To be sure, data is indispensable to good planning. We need to know trends and metrics on enrollment, endowments, annual giving, revenues, and expenses — and, just as well, the forces operating in the wider world of theological education, the church, and culture. Necessary as this data is, it is not sufficient for developing a sound plan for a school’s future. We also need imagination if we are to see what the data means and to create from it a true, realistic, compelling vision for the future of the school and how we can get from here to there.
An evocative account of the imagination we need is provided by V. A. Howard in Learning by All Means: Lessons from the Arts. Imagination, he writes, is “the meeting place of past and present experience, of memory and anticipation … from which may emerge new directions for future efforts.” He goes on to say that this imagining “stands in marked contrast to two extremes: drudgery, on the one hand, or means without dreams; and fantasy, on the other, or dreams without means. My purpose overall is to show how means and dreams get connected.”
This is also our purpose in strategic planning. We must avoid sinking into organizational drudgery, in which our dreams are lost in the limitations of our resources — limitations we know all too well (see data). At the same time, we cannot lose ourselves in fantasy, imagining things we have no means of achieving. Dreaming, creating a vison for our future, and connecting those dreams to reality is the goal of the strategic planning we do in our schools.

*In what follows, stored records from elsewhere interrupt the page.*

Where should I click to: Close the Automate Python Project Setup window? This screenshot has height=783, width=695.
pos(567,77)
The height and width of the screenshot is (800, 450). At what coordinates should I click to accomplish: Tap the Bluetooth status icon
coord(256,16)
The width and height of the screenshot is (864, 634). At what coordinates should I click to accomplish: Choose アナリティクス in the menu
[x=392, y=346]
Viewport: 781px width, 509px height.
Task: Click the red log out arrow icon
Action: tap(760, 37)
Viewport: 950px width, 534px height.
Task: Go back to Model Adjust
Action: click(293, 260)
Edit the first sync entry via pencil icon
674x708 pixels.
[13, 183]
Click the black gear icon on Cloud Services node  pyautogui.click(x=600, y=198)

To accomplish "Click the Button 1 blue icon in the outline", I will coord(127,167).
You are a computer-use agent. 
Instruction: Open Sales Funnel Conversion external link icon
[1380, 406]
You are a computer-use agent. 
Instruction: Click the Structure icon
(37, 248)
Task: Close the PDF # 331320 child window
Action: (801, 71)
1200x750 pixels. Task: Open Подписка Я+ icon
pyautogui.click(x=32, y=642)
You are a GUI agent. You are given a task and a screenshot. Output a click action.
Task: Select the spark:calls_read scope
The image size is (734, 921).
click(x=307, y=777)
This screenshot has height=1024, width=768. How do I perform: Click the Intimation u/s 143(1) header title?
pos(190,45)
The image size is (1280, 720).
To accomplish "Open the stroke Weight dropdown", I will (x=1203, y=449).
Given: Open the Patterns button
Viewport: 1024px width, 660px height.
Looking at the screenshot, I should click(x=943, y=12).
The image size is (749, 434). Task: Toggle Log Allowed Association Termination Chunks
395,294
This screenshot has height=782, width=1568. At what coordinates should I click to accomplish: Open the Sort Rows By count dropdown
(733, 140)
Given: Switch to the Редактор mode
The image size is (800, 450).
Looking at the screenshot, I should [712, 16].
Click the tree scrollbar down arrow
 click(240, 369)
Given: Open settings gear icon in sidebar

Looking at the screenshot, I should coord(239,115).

Leaders of theological schools have a particular responsibility for orchestrating the institutional stakeholders — board, faculty, administration, and others — in this imaginative work. In addition to gathering the requisite data, we would be well served to think about how we might activate the imagination of participants in the planning process. We need everyone’s creative thinking to see beyond the present, to imagine a faithful vision for our future and how we might marshal the means to achieve it. Perhaps our planning retreats need time with art and music as well as data. Visio Divina anyone?